## INPUT MATERIAL
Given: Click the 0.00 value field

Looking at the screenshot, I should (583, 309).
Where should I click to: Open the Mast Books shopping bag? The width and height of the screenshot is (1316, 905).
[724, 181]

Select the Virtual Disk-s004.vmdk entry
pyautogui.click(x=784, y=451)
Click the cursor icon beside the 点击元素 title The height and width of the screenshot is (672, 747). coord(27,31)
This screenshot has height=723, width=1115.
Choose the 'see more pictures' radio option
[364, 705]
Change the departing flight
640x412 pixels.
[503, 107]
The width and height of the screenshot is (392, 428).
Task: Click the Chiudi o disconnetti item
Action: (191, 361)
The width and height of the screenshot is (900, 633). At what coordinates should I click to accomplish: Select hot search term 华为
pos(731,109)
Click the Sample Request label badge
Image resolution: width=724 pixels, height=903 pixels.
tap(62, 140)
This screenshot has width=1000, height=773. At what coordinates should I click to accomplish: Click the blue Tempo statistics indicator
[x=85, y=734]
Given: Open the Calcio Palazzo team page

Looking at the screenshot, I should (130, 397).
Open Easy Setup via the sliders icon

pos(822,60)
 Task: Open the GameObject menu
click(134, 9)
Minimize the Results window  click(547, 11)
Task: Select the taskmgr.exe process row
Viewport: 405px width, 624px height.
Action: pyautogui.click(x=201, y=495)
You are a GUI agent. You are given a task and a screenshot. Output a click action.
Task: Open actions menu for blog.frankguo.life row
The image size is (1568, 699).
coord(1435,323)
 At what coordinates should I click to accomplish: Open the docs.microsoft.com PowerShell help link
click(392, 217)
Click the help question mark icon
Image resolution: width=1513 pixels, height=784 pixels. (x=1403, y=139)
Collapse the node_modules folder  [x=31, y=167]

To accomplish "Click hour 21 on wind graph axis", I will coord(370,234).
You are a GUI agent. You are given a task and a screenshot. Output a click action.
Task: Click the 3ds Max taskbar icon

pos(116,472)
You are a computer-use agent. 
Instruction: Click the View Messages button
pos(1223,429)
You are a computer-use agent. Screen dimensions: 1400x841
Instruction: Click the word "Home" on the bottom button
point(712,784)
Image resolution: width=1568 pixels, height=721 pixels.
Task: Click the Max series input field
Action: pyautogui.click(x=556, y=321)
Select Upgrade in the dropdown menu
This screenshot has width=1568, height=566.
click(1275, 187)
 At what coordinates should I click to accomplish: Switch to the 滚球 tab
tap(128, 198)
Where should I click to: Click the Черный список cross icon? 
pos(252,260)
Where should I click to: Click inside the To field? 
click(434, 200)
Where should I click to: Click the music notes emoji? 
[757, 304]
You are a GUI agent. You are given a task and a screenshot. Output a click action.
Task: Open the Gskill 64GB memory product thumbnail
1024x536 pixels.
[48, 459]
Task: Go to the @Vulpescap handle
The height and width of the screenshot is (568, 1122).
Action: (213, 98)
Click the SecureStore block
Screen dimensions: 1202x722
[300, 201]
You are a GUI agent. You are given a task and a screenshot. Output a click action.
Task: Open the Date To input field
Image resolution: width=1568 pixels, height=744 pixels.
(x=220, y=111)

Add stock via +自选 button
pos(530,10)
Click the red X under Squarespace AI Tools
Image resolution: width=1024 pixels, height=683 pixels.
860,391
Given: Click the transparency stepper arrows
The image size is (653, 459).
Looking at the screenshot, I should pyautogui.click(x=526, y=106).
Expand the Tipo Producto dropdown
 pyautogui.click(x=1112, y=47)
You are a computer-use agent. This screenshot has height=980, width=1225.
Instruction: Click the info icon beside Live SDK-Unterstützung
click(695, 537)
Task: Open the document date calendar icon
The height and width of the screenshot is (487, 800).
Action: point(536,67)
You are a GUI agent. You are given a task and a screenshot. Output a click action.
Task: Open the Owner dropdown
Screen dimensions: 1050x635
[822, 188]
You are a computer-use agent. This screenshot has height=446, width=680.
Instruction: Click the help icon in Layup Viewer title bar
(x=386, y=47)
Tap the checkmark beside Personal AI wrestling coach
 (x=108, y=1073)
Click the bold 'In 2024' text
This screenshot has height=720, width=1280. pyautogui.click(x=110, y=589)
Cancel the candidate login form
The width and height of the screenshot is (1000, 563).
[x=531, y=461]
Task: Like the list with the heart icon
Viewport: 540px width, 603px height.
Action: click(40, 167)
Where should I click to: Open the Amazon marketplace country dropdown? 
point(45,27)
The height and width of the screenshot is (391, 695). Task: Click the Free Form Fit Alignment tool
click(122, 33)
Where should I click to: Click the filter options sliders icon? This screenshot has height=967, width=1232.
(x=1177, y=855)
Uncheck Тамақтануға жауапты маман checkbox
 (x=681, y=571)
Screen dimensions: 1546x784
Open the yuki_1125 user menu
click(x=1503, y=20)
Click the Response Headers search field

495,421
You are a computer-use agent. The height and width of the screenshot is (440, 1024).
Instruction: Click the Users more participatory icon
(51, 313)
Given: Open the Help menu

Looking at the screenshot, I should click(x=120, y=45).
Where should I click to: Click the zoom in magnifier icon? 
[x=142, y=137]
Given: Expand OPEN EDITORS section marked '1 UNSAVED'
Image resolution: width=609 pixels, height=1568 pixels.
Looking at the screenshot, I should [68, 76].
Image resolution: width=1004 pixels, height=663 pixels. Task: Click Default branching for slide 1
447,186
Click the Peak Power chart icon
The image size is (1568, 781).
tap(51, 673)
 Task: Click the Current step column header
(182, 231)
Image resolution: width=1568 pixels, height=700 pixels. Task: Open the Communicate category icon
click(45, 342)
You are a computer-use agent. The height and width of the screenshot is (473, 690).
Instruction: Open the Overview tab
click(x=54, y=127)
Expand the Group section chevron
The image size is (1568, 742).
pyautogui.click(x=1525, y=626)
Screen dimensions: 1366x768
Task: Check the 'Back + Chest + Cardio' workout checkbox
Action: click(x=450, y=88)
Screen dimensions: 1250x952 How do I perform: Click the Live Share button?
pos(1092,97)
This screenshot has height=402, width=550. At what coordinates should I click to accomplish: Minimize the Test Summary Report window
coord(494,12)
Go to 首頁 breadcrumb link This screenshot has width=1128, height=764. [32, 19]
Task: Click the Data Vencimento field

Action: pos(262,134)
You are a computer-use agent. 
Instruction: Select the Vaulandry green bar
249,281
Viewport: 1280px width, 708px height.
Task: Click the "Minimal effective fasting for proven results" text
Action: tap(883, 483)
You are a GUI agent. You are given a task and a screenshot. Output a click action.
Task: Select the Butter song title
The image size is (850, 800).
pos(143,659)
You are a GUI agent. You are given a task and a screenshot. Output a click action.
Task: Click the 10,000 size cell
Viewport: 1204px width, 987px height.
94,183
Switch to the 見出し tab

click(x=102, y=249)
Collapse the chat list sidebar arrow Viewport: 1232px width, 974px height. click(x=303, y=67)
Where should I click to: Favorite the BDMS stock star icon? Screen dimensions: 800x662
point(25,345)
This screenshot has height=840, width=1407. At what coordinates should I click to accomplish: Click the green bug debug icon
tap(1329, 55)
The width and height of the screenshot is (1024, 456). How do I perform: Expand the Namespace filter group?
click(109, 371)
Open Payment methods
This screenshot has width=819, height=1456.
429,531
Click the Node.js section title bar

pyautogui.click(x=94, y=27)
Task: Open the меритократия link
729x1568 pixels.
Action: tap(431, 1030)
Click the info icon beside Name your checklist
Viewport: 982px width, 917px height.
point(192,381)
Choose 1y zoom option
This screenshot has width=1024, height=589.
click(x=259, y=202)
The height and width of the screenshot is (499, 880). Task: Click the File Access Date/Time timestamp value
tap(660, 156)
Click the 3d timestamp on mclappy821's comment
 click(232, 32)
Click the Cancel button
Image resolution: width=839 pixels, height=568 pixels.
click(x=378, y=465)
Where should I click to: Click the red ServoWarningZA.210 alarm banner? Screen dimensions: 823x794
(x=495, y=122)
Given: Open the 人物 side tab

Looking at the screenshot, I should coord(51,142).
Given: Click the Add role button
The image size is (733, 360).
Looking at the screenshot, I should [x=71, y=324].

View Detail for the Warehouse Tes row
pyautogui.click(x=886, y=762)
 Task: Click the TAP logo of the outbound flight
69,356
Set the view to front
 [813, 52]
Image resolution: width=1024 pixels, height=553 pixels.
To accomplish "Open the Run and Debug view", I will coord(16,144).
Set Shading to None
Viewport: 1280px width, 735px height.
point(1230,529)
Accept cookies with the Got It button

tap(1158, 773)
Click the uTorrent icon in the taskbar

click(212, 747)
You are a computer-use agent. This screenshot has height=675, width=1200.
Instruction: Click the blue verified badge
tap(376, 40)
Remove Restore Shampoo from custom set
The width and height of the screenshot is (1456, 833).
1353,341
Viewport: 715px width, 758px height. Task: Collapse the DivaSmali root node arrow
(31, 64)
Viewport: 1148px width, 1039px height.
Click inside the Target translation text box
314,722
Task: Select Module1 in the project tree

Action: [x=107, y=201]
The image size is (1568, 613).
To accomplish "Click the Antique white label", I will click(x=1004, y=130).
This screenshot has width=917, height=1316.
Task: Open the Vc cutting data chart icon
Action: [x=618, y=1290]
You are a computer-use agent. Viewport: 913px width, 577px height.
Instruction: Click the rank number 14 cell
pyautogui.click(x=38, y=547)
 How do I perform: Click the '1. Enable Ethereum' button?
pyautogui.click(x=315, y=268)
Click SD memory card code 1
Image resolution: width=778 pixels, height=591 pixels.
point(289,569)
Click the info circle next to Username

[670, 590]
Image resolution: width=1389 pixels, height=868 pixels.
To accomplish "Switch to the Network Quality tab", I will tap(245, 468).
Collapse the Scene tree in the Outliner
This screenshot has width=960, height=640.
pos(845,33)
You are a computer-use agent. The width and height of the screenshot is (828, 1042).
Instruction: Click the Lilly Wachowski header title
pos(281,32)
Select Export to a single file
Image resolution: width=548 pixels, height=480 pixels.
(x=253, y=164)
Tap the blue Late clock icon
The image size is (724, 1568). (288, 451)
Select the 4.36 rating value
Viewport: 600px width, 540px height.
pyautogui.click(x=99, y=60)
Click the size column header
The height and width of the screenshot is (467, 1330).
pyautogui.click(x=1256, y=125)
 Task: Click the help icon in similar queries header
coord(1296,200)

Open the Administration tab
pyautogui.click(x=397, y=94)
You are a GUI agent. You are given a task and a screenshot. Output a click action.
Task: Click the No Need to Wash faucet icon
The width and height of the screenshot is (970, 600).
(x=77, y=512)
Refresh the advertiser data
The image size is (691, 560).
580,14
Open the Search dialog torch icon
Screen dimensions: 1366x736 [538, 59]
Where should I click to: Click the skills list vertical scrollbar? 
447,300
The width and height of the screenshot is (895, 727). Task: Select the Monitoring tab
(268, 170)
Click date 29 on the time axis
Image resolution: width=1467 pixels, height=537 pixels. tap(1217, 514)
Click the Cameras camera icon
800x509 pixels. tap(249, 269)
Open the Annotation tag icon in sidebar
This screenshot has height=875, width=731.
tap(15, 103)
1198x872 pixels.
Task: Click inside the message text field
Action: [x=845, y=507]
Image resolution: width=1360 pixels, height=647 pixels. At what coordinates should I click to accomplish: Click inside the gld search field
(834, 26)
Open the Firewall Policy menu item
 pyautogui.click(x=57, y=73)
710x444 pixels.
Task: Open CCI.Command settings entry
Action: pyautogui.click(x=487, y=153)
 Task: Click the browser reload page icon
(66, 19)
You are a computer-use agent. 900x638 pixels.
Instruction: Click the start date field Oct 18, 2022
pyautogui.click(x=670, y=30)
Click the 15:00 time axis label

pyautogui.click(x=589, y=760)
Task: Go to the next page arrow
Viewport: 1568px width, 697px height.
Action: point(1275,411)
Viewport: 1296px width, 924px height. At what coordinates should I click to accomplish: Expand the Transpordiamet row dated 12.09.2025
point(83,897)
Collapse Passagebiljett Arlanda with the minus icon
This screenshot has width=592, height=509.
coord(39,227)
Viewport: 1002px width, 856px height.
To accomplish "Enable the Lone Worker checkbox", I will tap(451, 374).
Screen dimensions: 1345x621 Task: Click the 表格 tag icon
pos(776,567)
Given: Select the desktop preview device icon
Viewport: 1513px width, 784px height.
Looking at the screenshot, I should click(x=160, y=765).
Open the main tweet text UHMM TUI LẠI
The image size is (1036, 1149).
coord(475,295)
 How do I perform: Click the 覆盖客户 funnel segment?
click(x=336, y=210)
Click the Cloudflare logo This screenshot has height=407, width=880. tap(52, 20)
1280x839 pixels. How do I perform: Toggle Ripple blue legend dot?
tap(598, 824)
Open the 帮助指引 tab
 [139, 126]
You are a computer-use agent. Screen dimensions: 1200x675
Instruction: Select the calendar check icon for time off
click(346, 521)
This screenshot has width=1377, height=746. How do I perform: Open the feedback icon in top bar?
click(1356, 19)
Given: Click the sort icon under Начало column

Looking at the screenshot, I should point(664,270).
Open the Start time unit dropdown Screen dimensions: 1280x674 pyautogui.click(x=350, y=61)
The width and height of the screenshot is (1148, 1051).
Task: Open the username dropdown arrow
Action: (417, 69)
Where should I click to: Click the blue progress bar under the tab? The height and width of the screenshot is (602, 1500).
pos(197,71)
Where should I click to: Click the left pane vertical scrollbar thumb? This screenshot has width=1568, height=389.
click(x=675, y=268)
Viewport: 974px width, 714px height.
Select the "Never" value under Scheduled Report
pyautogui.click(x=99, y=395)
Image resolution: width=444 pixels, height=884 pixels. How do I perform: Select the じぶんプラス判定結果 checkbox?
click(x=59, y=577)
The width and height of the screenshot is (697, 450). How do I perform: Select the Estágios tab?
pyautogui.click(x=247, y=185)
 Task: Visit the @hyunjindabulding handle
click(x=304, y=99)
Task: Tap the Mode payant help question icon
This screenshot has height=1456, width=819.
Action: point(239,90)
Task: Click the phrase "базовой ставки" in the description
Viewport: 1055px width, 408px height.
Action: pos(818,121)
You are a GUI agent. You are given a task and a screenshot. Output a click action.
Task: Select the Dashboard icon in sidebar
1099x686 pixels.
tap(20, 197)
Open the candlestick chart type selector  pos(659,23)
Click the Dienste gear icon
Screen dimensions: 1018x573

## EXERCISE
Begin at the line that has "Select the Virtual Disk-s004.vmdk entry" in the entries above; stop after the line that has "Minimize the Results". Transcribe exactly those lines and no others.

## THE ANSWER
Select the Virtual Disk-s004.vmdk entry
pyautogui.click(x=784, y=451)
Click the cursor icon beside the 点击元素 title The height and width of the screenshot is (672, 747). coord(27,31)
This screenshot has height=723, width=1115.
Choose the 'see more pictures' radio option
[364, 705]
Change the departing flight
640x412 pixels.
[503, 107]
The width and height of the screenshot is (392, 428).
Task: Click the Chiudi o disconnetti item
Action: (191, 361)
The width and height of the screenshot is (900, 633). At what coordinates should I click to accomplish: Select hot search term 华为
pos(731,109)
Click the Sample Request label badge
Image resolution: width=724 pixels, height=903 pixels.
tap(62, 140)
This screenshot has width=1000, height=773. At what coordinates should I click to accomplish: Click the blue Tempo statistics indicator
[x=85, y=734]
Given: Open the Calcio Palazzo team page

Looking at the screenshot, I should (130, 397).
Open Easy Setup via the sliders icon

pos(822,60)
 Task: Open the GameObject menu
click(134, 9)
Minimize the Results window  click(547, 11)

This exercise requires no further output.